Piphone: il Raspberry diventa telefono

Un ingegnere Linux ha costruito il suo primo smartphone basato su Raspberry Pi e lo ha chiamato Piphone

Raspberry Pi è diventato un vero e proprio oggetto di culto all’interno della comunità di appassionati hi-tech. Realizzando il concetto che è alla base dell’hacking, ovvero rompere gli schemi della tecnologia per realizzare un oggetto che sia il più vicino possibile ai propri bisogni, ora Raspberry invade anche il settore degli smartphone, grazie a Piphone.
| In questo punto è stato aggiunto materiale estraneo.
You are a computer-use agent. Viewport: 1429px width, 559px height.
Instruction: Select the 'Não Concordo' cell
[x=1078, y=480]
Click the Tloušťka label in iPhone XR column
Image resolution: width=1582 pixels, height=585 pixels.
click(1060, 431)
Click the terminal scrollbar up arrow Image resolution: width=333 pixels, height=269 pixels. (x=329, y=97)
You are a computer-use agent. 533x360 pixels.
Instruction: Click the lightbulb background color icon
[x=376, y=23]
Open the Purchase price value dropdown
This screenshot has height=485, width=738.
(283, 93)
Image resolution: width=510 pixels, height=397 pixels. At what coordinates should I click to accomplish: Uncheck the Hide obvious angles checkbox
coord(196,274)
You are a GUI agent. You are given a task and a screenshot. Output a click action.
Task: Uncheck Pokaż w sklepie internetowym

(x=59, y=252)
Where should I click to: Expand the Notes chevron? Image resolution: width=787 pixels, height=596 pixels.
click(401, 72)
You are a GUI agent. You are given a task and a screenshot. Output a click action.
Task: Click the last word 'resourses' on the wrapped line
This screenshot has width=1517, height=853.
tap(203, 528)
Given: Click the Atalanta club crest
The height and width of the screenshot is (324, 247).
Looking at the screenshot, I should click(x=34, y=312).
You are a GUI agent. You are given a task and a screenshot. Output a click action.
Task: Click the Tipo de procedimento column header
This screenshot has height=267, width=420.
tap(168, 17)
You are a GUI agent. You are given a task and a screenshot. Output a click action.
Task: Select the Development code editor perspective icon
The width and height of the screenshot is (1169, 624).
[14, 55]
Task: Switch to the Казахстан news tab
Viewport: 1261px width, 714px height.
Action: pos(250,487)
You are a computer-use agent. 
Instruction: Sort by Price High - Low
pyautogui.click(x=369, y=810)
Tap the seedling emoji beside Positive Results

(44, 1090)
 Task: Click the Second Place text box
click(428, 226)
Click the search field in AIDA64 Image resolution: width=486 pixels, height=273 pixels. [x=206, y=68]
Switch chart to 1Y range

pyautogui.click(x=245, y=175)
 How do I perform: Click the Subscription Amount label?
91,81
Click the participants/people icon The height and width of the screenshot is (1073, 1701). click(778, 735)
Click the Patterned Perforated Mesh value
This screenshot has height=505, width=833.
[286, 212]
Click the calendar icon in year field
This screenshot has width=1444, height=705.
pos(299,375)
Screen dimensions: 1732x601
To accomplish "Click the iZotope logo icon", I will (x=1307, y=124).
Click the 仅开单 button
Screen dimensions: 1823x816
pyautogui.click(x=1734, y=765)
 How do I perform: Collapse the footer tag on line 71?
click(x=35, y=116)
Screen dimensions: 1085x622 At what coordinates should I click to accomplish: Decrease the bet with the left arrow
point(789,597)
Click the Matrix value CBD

David Hunt, un ingegnere Linux è riuscito a costruire un telefono basato interamente su Raspberry Pi, il cui costo di produzione è stato di soli 158 dollari. Le componenti consistono di uno schermo LCD da 2,8 pollici con risoluzione da 320X420, un modulo per Sim GSM/GPRS e una batteria da 2.500 mAh. 

Piphone per tutti?

Il cervello del Piphone è il Raspberry Pi Model B, con una versione del software personalizzata per accogliere funzioni propriamente telefoniche, come la tastiera numerica. Il prototipo è stato accolto con favore anche da Liz Upton della Raspberry Pi Foundation che ha lodato il dispositivo che rappresenta il primo vero e proprio passo di Raspberry nel mondo degli smartphone. Cosa riserva il futuro? Di certo non ci sarà un Pihone in commercio a breve. Tuttavia il prototipo potrebbe essere la base di partenza per un modello più “attraente”, in grado di sdoganare il marchio verso un pubblico più ampio.